───── Provided passage ─────

4. Diverse Application Domains
The benchmark spans seven critical industry sectors to ensure versatility:
- E-commerce & Payments: Order flows, coupon logic, and currency conversion.
- Authentication & User Management: Token refreshes, session handling, and RBAC (Role-Based Access Control).
- Scheduling & Notifications: Recurring events, availability logic, and communication preferences.
- Search & Filtering: Pagination, sorting, and complex query construction.
Problems Solved
1. Pain Point: Evaluation Subjectivity in AI Agents
Traditional LLM benchmarks often measure text quality or code syntax rather than functional utility. APIEval-20 solves the "evaluator's dilemma" by providing a binary success/failure metric based on real-world API interactions, preventing agents from passing benchmarks through eloquent but ineffective test descriptions.
2. Target Audience
- AI Researchers & Model Developers: Benchmarking the reasoning capabilities of foundation models (GPT, Claude, Llama) in specialized engineering tasks.

─────

# Exercise instructions
- a) According to the APIEval-20 description, why does the benchmark use a binary success/failure metric based on real-world API interactions? Answer in one to three sentences.
- b) In the APIEval-20 description, what does RBAC stand for?
- c) Translate this sentence from the APIEval-20 description into Spanish: "Traditional LLM benchmarks often measure text quality or code syntax rather than functional utility."
Rely only on the APIEval-20 description for your answers.

───── Extracted data ─────

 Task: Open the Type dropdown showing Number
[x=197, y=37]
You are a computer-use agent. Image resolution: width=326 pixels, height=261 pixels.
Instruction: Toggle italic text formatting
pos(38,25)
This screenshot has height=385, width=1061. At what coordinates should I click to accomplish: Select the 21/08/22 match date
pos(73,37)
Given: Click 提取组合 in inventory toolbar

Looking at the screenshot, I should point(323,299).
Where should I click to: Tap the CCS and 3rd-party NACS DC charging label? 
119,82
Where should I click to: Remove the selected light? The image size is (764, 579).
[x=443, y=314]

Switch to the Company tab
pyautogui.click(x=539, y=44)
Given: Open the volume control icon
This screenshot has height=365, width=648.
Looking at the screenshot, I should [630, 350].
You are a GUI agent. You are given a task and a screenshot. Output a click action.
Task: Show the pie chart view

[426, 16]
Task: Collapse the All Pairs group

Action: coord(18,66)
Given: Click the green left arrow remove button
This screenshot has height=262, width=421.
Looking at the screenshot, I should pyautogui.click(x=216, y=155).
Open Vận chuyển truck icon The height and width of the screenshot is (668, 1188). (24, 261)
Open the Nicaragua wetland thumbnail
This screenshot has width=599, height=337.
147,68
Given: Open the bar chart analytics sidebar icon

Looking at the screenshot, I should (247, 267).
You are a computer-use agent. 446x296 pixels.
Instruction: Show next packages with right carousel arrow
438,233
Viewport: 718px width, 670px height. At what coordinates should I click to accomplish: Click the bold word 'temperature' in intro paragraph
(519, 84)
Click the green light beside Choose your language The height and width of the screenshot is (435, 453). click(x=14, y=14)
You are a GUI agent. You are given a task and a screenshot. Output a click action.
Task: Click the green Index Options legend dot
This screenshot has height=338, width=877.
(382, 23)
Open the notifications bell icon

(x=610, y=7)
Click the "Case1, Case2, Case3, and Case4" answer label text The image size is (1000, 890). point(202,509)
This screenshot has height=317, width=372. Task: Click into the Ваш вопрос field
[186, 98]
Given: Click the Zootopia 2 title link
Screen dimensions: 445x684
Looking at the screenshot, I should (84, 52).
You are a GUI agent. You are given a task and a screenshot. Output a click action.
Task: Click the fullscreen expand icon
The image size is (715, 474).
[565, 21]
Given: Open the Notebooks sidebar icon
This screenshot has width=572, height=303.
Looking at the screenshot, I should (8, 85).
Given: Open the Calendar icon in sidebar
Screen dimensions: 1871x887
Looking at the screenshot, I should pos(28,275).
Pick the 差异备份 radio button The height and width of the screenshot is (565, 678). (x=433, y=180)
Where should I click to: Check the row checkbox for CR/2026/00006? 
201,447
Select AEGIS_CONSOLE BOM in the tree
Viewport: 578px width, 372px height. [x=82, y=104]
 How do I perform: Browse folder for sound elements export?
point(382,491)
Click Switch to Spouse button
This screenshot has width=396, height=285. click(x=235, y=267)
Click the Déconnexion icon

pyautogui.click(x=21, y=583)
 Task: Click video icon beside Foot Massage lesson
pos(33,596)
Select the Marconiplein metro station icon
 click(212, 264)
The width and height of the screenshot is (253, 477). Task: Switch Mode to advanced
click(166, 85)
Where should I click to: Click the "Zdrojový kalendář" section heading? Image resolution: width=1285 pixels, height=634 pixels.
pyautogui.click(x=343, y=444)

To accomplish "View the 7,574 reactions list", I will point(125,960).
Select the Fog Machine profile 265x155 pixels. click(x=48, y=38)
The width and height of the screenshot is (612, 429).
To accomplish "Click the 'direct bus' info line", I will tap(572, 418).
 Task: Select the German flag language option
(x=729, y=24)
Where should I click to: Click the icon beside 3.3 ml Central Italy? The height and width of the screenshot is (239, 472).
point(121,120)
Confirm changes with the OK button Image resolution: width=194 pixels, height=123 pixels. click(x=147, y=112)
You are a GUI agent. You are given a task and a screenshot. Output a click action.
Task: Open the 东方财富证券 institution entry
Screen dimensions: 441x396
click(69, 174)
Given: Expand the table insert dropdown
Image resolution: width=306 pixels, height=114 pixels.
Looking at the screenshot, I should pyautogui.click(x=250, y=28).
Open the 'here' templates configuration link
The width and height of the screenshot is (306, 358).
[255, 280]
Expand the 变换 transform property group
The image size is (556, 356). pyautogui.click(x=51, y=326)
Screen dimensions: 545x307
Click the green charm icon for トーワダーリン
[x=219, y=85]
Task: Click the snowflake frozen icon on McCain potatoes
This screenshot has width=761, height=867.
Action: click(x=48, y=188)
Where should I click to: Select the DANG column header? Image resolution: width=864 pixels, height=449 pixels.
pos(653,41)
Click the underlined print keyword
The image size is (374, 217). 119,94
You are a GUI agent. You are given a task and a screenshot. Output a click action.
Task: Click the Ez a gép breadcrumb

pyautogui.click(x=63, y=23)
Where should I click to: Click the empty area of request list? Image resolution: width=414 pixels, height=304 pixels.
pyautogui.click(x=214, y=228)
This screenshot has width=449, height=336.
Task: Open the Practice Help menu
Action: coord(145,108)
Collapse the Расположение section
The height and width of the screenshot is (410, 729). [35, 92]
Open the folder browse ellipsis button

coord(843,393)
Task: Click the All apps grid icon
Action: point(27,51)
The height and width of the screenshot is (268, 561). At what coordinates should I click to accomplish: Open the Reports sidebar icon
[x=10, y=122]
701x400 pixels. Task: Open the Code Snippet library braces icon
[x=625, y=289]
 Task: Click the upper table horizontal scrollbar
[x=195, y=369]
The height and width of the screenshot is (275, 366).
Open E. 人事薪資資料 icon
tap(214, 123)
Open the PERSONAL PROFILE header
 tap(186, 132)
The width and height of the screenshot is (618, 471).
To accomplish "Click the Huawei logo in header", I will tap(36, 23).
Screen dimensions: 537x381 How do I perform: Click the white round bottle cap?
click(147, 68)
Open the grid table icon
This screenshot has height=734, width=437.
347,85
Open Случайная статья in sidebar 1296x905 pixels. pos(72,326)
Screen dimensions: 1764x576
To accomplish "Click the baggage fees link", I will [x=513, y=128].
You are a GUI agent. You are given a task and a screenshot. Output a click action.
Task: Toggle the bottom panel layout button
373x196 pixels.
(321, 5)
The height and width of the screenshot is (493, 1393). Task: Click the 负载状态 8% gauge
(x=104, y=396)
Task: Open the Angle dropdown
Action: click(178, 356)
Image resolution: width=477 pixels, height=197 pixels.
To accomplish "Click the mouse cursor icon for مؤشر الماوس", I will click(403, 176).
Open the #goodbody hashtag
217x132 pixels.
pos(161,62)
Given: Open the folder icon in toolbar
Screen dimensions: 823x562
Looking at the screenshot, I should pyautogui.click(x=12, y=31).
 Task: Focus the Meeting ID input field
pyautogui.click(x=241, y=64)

─────

# Solutions to the tasks
- a) The binary success/failure metric resolves the "evaluator's dilemma," because traditional LLM benchmarks often measure text quality or code syntax rather than functional utility. Basing success on real-world API interactions keeps agents from passing through eloquent but ineffective test descriptions.

- b) Role-Based Access Control.

- c) Los benchmarks tradicionales de LLM a menudo miden la calidad del texto o la sintaxis del código en lugar de la utilidad funcional.